I grew up in a small town in Kentucky where there were zero art galleries and even less knowledge of the world of art. Fortunately my high school offered one art class. It was here that I first discovered art and learned of the great masters throughout history. Early on impressionist artist such as Monet and Picasso mesmerized me. They dared to see the art not as a literal translation of the natural world. Instead, they let the natural world inspire new interpretations.
In the early 1990’s I moved to Philadelphia to study photography at the Art Institute of Philadelphia. It did not take long for me to discover that I do not think like a photographer. The idea of doing weddings, portraits, commercial, or journalistic work stifled me. “Conventional wisdom” also said that “I could not support a family as an artist” so moved to Buffalo New York and found a job at a design company. While I’m not an industrial designer, I am surrounded by creative people and enjoyed participating in collaborative processes. However, working in product design does not satisfy my desire to create my own original art.
With the turn of a new century the digital world has opened a medium that finally lets me create the images I have always seen in my photographs. I do not layer images but rather reorient the pixels to distort and create brush like stokes that emulate the movement and emotion that originally inspired me. Using a giclee printing process on thick textured watercolor paper allows me to create depth and richness beyond what I can print on traditional photo paper.

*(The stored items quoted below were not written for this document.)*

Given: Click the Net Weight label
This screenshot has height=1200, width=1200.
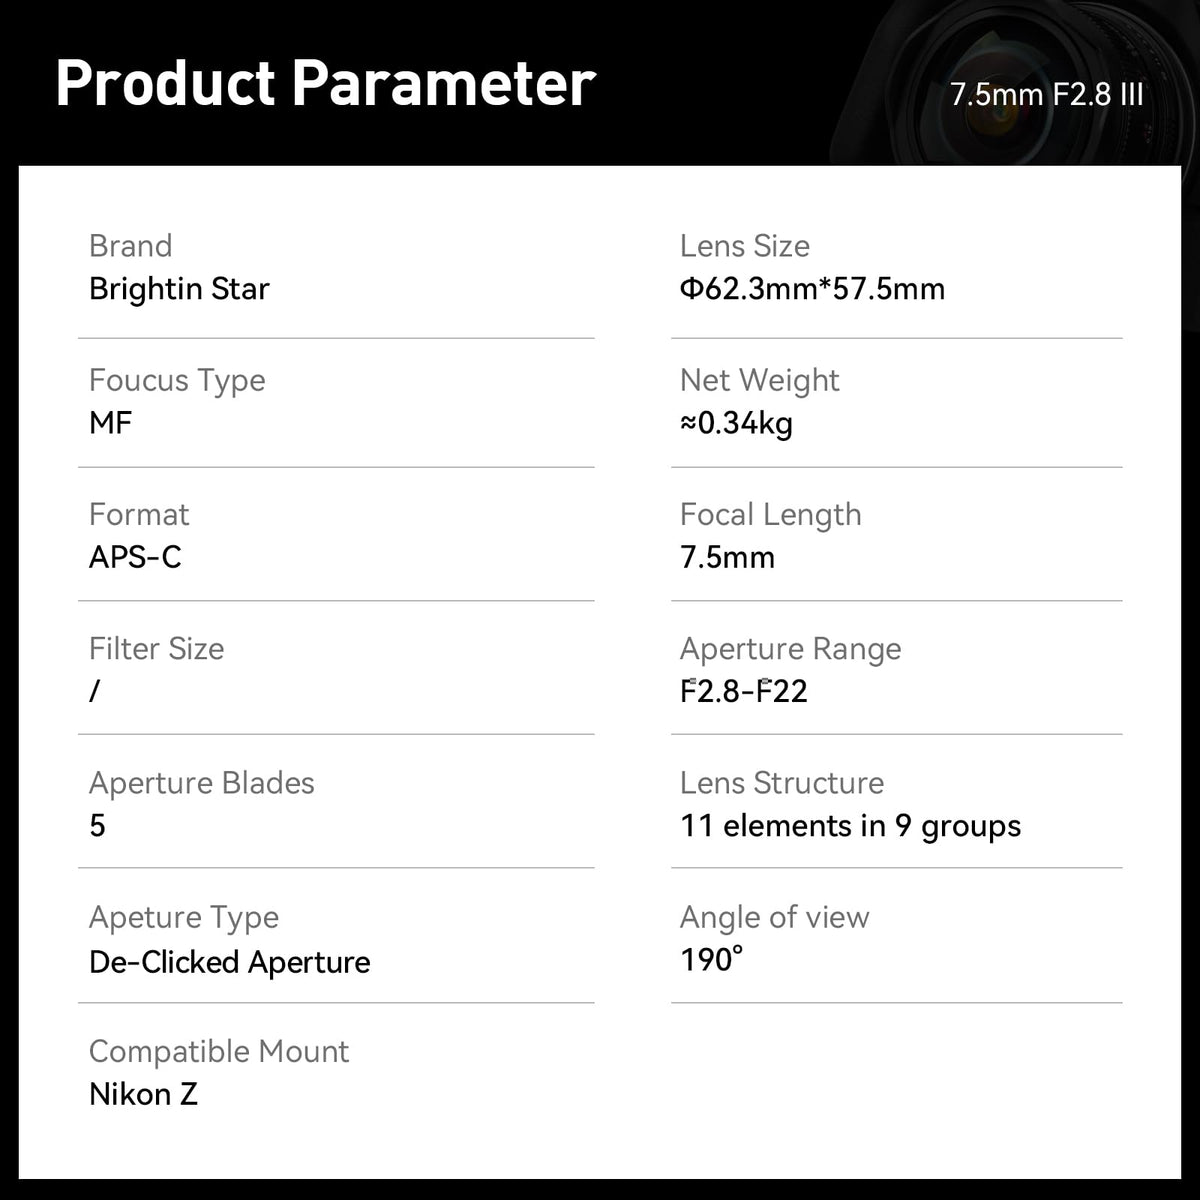Looking at the screenshot, I should tap(759, 380).
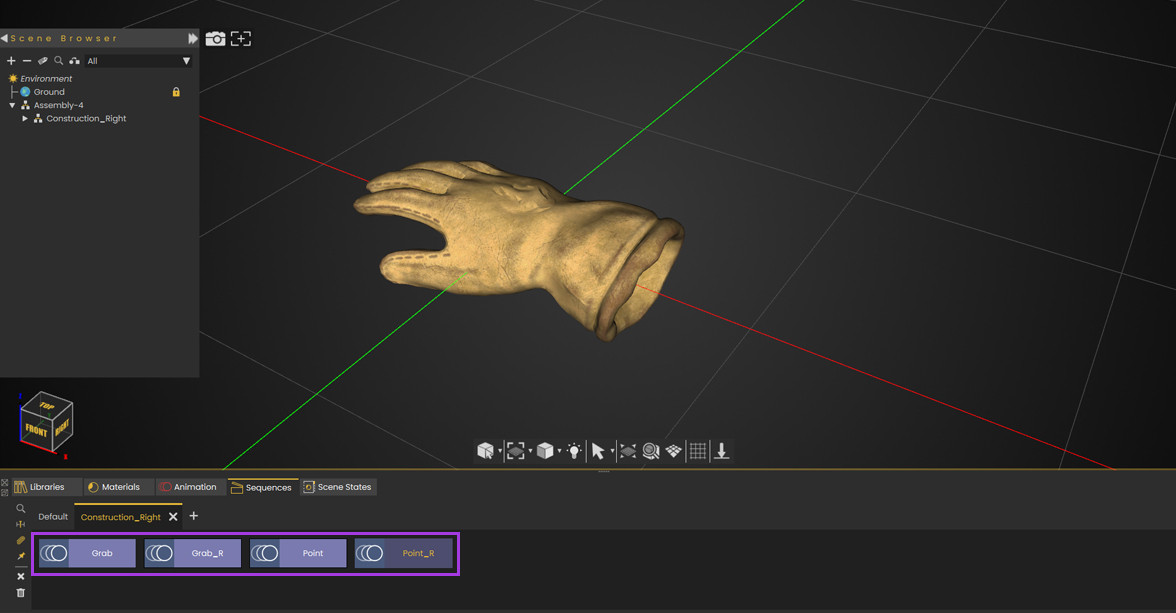The width and height of the screenshot is (1176, 613).
Task: Toggle the viewport grid display icon
Action: [x=698, y=450]
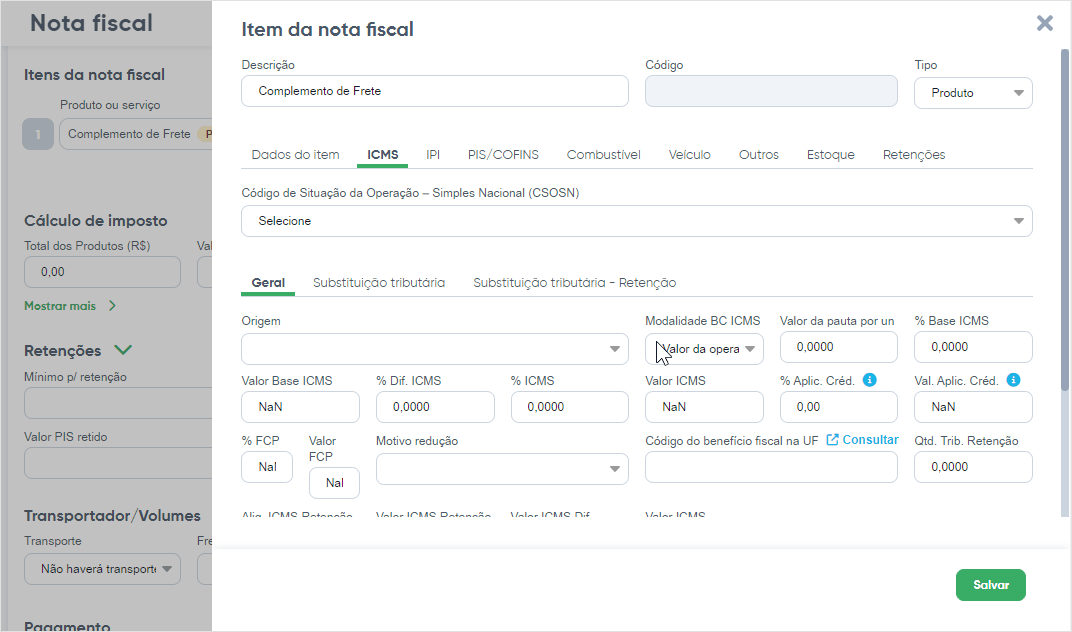Viewport: 1072px width, 632px height.
Task: Open Consultar external link for benefício fiscal
Action: pos(862,440)
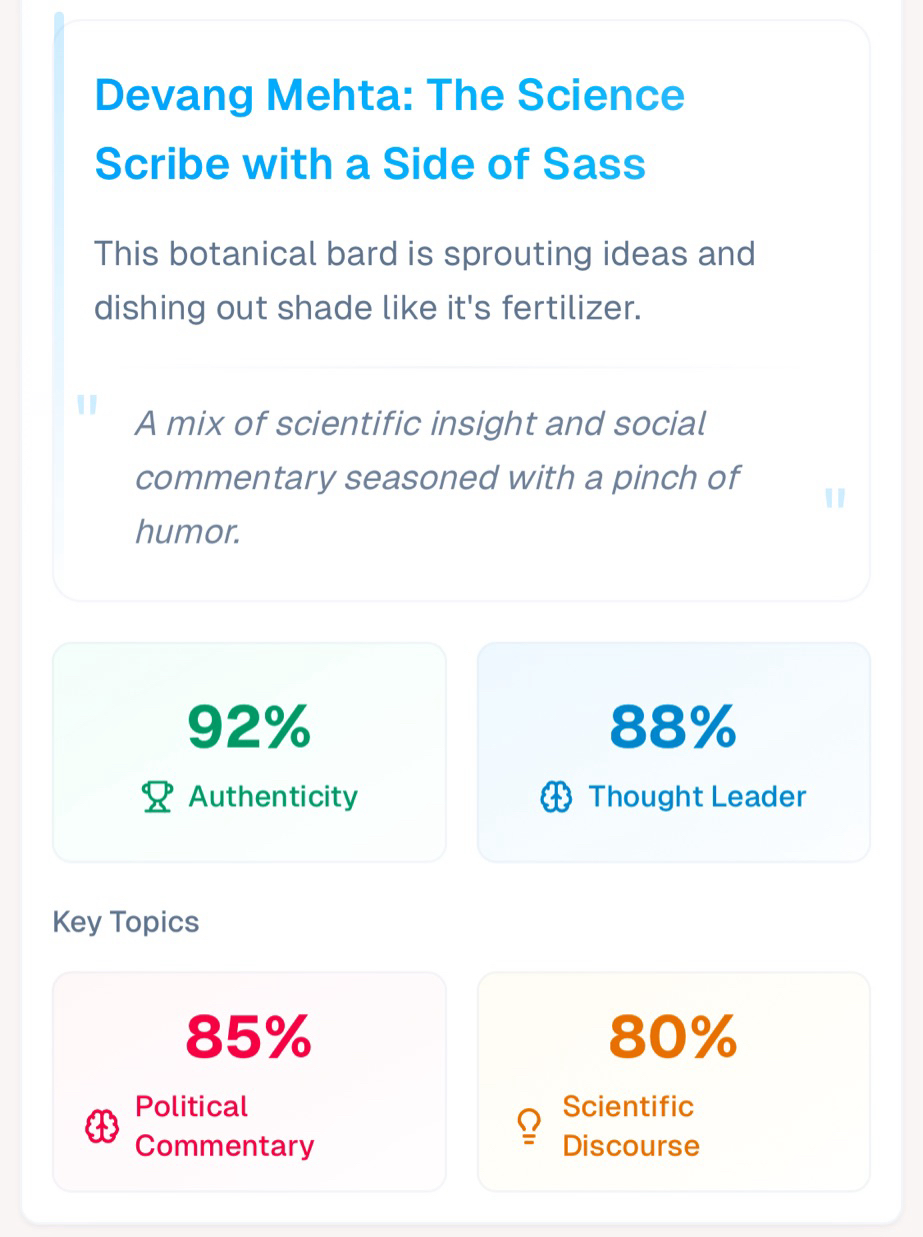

Today I continue to work on my digital technics to create impressionistic abstracts using digital photographic images. I cannot always say why I am drawn to the images I choose whether the subject is a person, place or object. Everything is affected by the multidirectional pull of life. The key is to find focus and not lose you in the process. A smashed butterfly is just part of life. Some see it as sad or gross, but I would rather see the underlying beauty.